Task: Some lines below may hold the string "lightning". Count them and give only the total.

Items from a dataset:
§
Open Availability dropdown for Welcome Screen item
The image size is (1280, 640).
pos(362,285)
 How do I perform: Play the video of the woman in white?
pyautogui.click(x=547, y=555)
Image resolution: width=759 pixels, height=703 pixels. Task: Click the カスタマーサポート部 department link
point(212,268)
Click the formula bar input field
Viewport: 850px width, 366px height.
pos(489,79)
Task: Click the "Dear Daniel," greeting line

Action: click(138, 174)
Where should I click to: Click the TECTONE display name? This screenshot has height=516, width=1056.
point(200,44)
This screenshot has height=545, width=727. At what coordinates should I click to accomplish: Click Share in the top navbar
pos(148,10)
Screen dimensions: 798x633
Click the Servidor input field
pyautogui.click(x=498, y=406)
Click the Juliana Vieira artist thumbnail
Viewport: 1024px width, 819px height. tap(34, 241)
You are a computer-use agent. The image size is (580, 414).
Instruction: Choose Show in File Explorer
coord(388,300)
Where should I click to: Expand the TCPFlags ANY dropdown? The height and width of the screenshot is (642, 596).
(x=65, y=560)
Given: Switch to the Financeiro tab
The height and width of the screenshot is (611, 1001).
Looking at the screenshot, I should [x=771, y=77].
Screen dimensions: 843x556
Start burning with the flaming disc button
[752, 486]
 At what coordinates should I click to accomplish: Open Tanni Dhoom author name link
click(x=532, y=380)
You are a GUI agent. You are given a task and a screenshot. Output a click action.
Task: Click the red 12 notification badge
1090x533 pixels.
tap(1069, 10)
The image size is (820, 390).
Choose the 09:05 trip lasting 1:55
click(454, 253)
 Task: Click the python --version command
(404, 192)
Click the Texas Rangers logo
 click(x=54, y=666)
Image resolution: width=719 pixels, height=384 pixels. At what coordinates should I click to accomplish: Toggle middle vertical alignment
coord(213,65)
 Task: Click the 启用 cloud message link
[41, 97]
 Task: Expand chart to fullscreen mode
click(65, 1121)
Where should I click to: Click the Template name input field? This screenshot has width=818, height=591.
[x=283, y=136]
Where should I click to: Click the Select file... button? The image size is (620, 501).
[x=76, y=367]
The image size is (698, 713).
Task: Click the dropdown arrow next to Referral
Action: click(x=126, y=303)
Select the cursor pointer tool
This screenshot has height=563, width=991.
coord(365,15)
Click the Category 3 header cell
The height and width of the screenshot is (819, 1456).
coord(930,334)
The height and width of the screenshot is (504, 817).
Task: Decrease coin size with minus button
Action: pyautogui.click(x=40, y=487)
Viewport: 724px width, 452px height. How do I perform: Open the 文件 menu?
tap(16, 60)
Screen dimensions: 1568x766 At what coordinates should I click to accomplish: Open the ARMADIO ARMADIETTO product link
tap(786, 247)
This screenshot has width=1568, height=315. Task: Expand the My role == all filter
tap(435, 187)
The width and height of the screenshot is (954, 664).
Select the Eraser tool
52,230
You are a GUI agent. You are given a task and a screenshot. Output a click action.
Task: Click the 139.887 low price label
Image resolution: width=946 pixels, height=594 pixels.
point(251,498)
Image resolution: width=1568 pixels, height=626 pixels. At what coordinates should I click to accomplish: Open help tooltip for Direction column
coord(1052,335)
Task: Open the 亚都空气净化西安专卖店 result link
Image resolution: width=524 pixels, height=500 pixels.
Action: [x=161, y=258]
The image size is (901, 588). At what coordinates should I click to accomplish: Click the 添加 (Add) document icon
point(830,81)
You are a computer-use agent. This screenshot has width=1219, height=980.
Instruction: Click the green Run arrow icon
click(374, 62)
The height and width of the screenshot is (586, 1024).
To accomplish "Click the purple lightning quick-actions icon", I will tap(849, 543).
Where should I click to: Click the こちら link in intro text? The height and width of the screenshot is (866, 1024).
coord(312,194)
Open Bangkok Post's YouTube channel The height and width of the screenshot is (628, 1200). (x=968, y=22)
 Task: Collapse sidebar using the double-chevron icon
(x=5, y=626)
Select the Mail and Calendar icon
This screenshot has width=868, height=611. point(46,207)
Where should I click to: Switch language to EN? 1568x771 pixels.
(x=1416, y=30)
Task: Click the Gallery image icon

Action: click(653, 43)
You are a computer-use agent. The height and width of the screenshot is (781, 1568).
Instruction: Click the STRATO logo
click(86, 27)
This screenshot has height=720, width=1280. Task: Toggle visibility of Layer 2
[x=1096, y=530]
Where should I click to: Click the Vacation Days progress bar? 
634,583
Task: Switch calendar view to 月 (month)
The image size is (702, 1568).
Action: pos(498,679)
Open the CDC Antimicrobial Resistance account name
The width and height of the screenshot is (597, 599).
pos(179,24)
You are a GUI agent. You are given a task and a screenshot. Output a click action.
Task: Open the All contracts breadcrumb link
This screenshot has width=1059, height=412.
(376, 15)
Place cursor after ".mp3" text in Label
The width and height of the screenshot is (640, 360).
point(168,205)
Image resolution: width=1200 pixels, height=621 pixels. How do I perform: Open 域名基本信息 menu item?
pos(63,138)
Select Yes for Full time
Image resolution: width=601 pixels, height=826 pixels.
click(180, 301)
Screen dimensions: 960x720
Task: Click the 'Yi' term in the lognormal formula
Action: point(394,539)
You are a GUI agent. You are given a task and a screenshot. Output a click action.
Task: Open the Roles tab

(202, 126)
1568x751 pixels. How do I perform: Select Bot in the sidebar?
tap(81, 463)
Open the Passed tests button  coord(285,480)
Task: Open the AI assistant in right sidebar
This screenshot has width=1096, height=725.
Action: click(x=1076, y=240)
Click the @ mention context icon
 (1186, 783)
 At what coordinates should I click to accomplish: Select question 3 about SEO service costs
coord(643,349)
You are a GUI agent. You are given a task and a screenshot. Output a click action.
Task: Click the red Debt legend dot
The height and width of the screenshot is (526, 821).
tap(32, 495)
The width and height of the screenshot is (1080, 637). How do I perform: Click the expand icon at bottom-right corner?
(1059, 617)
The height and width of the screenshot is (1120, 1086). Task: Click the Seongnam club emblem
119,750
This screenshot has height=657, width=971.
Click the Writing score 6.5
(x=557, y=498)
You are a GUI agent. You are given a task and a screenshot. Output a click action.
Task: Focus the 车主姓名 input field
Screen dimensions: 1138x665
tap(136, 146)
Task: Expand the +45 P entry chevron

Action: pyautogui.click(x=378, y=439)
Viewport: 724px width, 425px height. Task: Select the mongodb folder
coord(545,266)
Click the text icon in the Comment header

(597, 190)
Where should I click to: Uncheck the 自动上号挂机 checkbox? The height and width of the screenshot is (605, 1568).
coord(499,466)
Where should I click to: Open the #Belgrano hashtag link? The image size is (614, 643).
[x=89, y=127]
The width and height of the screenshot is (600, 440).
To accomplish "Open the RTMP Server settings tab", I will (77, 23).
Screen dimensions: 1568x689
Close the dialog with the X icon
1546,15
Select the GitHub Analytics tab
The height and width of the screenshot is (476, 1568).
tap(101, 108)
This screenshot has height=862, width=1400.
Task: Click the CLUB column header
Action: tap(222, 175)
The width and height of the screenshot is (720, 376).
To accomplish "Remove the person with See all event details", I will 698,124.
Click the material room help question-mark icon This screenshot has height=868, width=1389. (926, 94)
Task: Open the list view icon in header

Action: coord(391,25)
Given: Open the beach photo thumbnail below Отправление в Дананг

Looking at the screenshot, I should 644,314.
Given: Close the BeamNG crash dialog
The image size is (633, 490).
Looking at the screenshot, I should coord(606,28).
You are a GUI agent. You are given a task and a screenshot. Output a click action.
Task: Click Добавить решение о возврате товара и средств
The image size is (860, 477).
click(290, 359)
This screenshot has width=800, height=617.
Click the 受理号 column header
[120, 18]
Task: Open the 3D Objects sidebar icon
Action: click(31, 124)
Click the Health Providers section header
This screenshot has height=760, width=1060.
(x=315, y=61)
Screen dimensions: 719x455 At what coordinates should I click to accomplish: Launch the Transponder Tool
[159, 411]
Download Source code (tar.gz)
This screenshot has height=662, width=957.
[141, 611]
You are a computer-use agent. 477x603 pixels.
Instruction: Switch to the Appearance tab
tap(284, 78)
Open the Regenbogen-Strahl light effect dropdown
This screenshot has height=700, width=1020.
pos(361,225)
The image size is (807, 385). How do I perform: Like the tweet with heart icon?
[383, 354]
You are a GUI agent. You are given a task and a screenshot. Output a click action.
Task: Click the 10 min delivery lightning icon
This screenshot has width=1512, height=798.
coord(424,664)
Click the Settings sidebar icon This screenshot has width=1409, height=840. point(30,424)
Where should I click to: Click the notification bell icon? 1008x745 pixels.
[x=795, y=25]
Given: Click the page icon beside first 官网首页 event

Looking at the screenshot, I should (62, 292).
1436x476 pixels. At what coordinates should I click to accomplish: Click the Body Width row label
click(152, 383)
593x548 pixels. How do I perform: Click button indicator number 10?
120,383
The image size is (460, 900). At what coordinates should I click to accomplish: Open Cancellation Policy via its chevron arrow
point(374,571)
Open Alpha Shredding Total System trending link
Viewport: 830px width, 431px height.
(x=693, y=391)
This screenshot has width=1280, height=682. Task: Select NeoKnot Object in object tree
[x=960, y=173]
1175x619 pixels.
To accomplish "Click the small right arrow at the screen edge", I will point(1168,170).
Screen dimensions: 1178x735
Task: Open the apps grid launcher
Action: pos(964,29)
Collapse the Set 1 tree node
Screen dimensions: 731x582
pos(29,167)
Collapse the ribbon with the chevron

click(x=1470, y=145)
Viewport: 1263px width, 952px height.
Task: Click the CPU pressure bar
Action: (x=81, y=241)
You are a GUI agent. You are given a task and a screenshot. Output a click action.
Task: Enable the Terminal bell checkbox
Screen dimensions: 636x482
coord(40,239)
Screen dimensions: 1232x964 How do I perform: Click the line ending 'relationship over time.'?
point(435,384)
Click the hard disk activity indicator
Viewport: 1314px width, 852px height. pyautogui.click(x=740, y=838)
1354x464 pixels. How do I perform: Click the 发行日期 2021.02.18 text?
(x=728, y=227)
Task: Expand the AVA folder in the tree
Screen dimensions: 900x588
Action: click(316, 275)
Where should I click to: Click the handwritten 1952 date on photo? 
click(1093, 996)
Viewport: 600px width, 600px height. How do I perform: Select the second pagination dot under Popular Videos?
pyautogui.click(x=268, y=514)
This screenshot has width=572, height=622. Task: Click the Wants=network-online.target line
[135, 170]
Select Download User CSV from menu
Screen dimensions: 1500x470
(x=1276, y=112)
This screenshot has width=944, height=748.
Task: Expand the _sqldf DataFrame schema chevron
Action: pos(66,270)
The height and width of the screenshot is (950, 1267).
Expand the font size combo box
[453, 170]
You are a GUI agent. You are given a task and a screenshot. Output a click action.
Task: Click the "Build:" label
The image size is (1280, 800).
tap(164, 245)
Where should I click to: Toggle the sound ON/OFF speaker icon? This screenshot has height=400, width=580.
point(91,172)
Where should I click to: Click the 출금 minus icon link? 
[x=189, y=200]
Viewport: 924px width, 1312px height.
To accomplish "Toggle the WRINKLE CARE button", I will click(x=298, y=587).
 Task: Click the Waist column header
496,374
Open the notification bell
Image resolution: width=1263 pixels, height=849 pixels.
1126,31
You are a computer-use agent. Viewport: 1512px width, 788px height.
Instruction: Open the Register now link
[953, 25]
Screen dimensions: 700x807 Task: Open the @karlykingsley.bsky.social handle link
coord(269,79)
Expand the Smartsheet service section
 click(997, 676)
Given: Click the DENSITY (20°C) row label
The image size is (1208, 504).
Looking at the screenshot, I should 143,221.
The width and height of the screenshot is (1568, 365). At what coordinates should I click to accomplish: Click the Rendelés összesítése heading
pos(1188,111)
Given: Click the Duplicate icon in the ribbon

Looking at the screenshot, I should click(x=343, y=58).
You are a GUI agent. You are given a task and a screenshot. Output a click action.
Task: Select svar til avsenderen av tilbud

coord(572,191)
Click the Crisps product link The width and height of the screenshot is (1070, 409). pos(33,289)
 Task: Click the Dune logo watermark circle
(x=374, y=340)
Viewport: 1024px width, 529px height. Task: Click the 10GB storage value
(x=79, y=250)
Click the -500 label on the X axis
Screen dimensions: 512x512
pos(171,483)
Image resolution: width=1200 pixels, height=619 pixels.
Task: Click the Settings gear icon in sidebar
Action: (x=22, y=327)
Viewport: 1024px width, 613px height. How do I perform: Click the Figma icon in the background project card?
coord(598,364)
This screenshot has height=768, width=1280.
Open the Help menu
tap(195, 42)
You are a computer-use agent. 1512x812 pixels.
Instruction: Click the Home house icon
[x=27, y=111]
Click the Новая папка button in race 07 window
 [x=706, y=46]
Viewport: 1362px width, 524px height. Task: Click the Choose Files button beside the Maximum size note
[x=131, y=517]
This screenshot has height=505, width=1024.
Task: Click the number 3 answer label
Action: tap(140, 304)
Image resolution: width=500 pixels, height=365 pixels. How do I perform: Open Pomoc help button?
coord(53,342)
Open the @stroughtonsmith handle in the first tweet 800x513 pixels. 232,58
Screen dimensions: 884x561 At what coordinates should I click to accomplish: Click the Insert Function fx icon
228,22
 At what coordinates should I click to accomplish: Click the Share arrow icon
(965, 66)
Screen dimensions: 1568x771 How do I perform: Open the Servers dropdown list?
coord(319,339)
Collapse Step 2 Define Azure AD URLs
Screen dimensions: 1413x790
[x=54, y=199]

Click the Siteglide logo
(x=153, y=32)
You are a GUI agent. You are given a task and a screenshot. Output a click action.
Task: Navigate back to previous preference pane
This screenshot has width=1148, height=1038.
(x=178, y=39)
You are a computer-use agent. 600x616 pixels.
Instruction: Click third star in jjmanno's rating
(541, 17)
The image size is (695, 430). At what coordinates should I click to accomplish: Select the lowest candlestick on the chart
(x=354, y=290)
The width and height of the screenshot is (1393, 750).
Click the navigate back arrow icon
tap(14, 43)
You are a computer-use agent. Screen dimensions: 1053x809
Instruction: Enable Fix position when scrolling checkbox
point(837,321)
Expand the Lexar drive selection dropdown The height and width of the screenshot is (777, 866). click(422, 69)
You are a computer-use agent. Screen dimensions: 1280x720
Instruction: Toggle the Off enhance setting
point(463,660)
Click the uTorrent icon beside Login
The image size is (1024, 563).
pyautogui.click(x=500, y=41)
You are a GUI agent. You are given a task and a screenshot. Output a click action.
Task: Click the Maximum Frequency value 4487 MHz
§
Exercise solution: 2